=== SUPPLIED RECORDS ===
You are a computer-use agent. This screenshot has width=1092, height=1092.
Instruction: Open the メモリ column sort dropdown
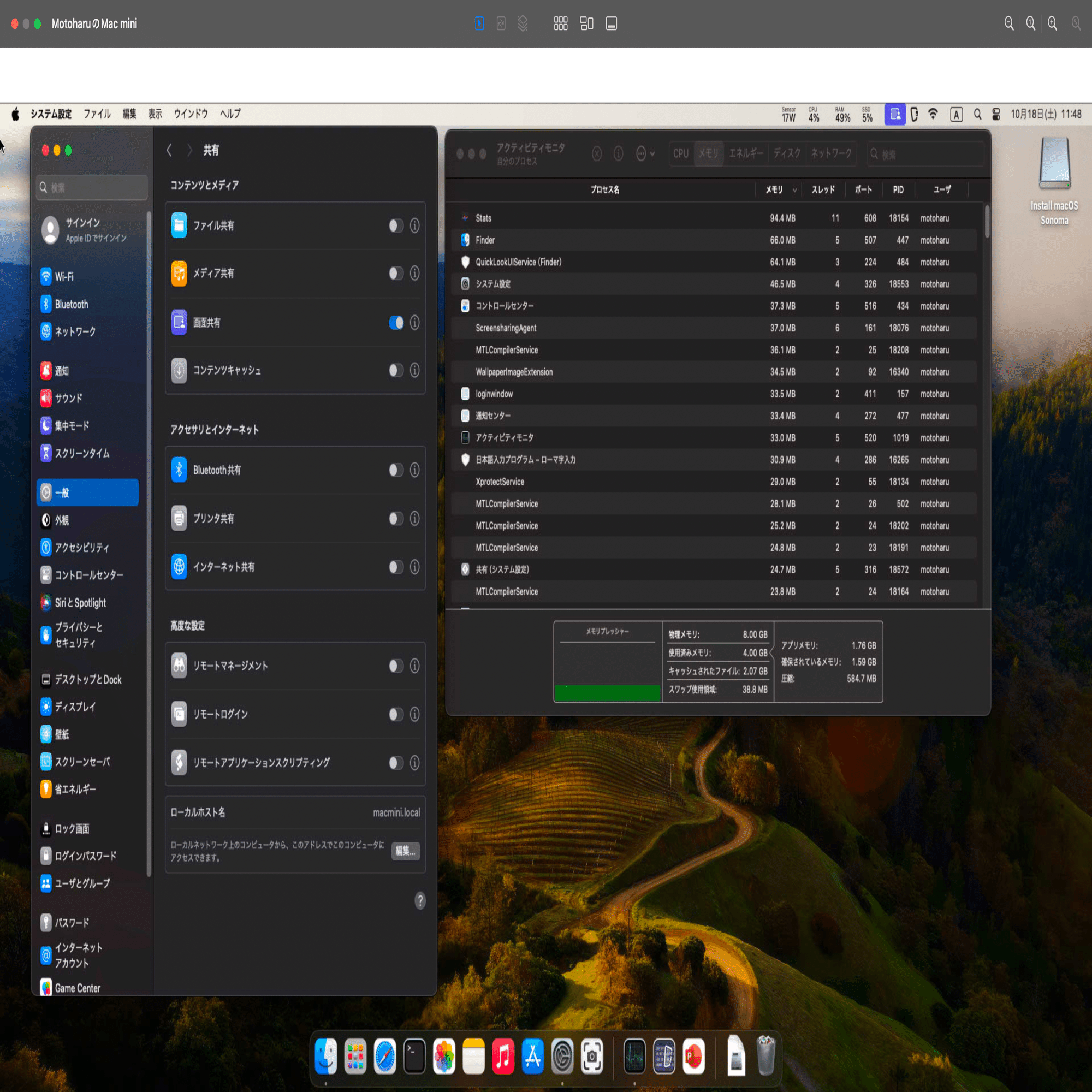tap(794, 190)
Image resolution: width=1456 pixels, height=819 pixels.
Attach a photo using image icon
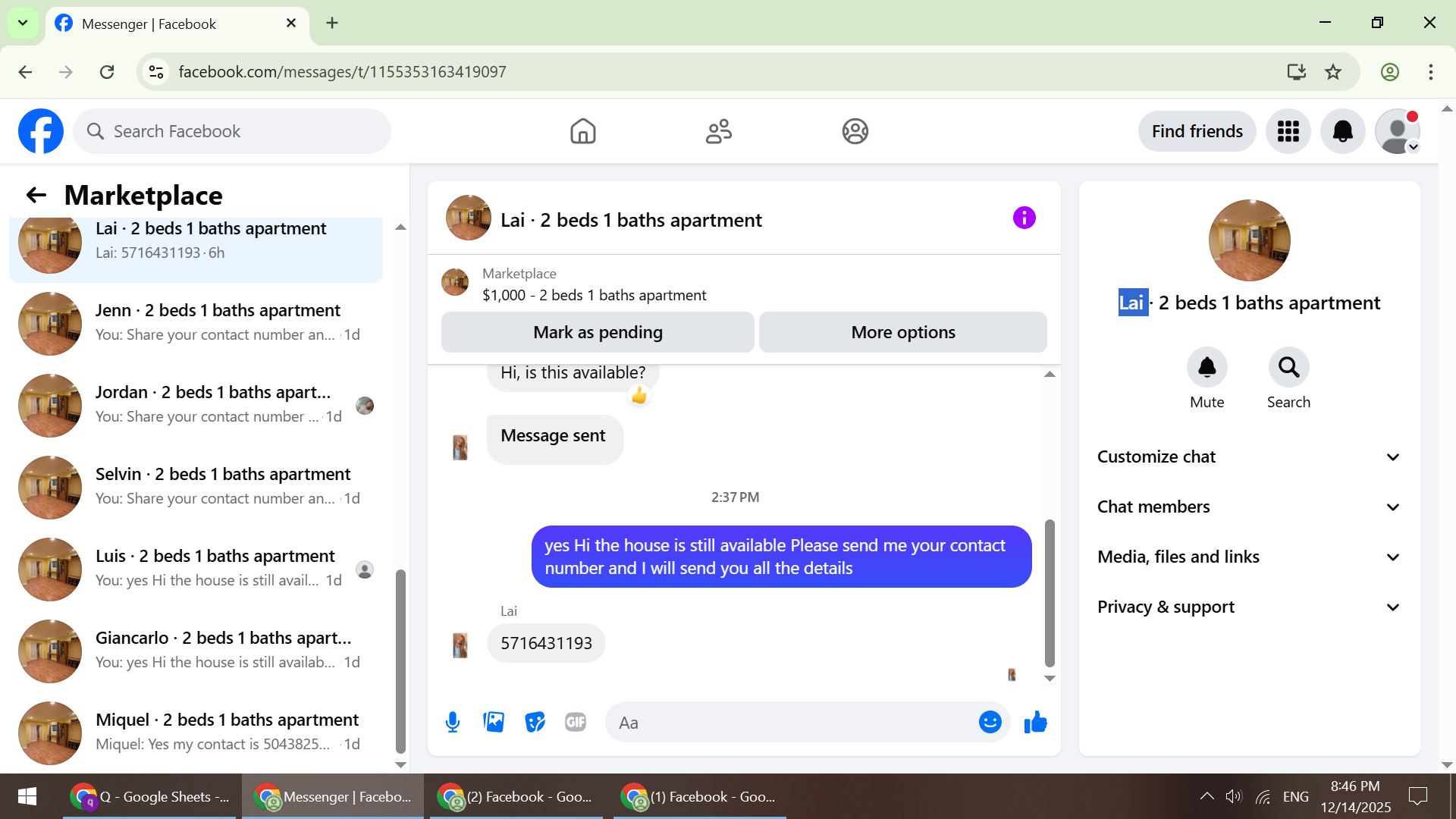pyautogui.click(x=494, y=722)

==

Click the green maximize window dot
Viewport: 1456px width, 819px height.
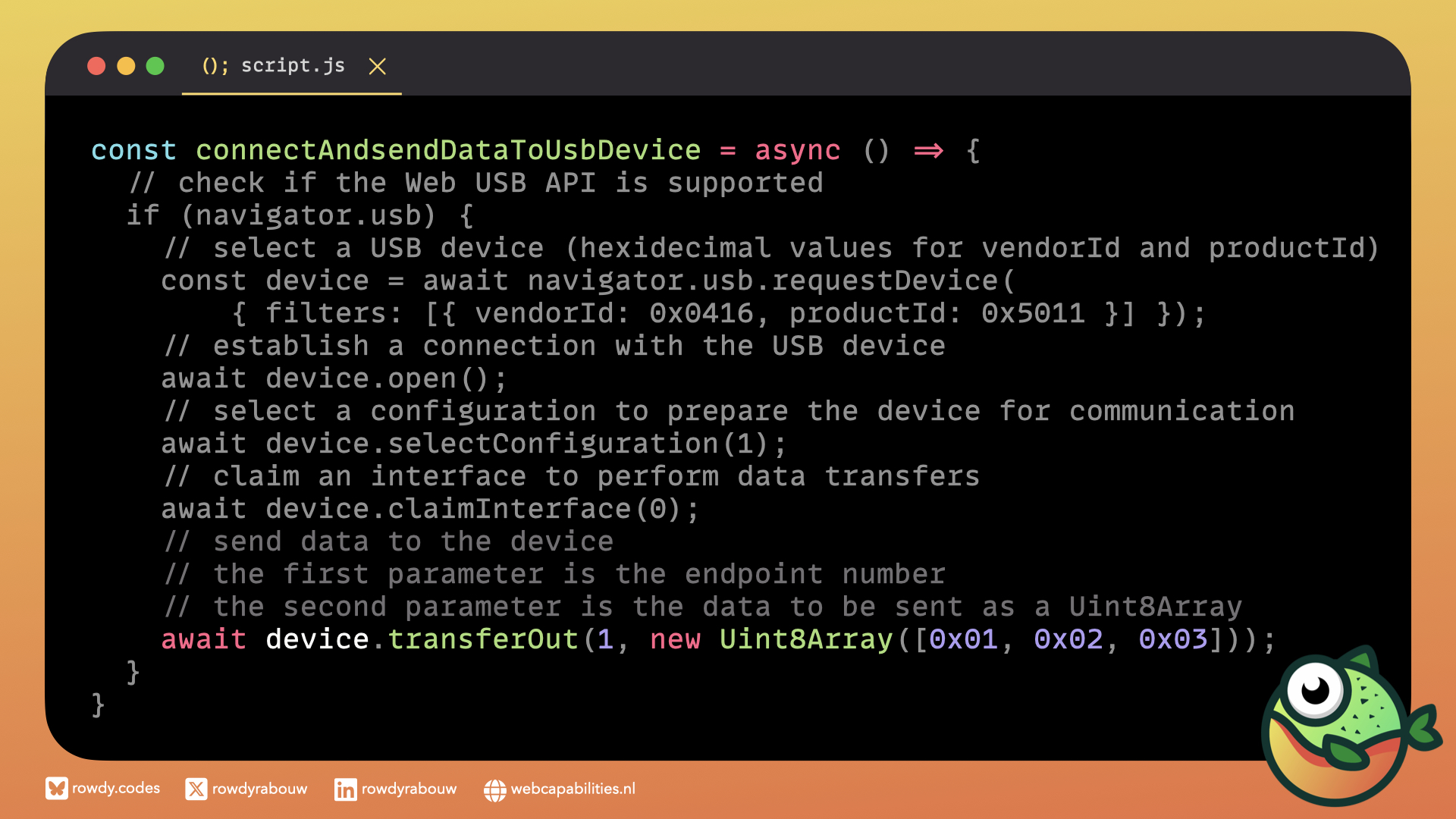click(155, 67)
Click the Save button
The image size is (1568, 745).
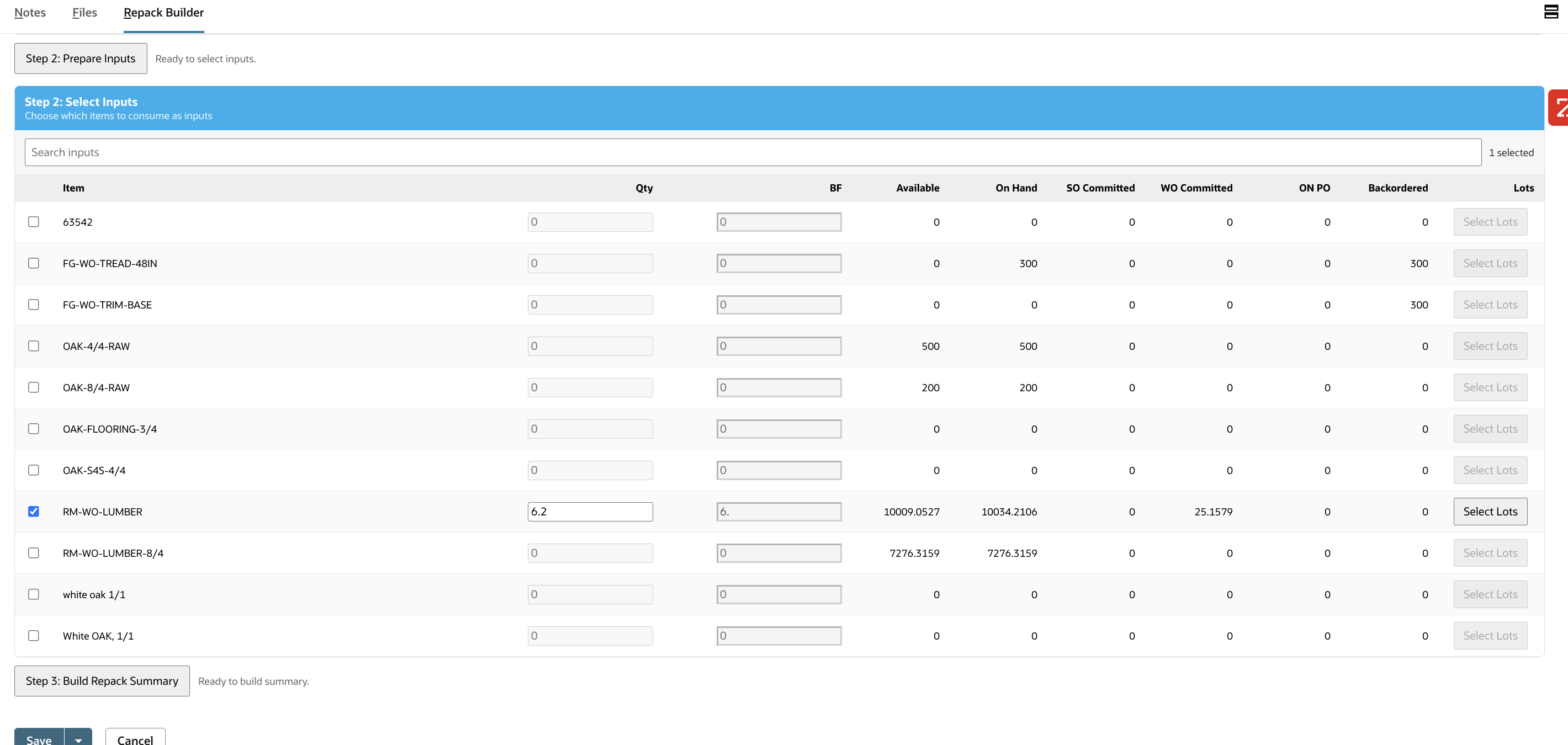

=== WHAT NEEDS TO BE DONE ===
Pictures excluded, reproduce only the part above that opens with the line holding "Click the green maximize window dot" and closes with the line holding "The image size is (1568, 745).", exactly as written.

=== SOLUTION TO THIS TASK ===
Click the green maximize window dot
Viewport: 1456px width, 819px height.
click(155, 67)
Click the Save button
The image size is (1568, 745).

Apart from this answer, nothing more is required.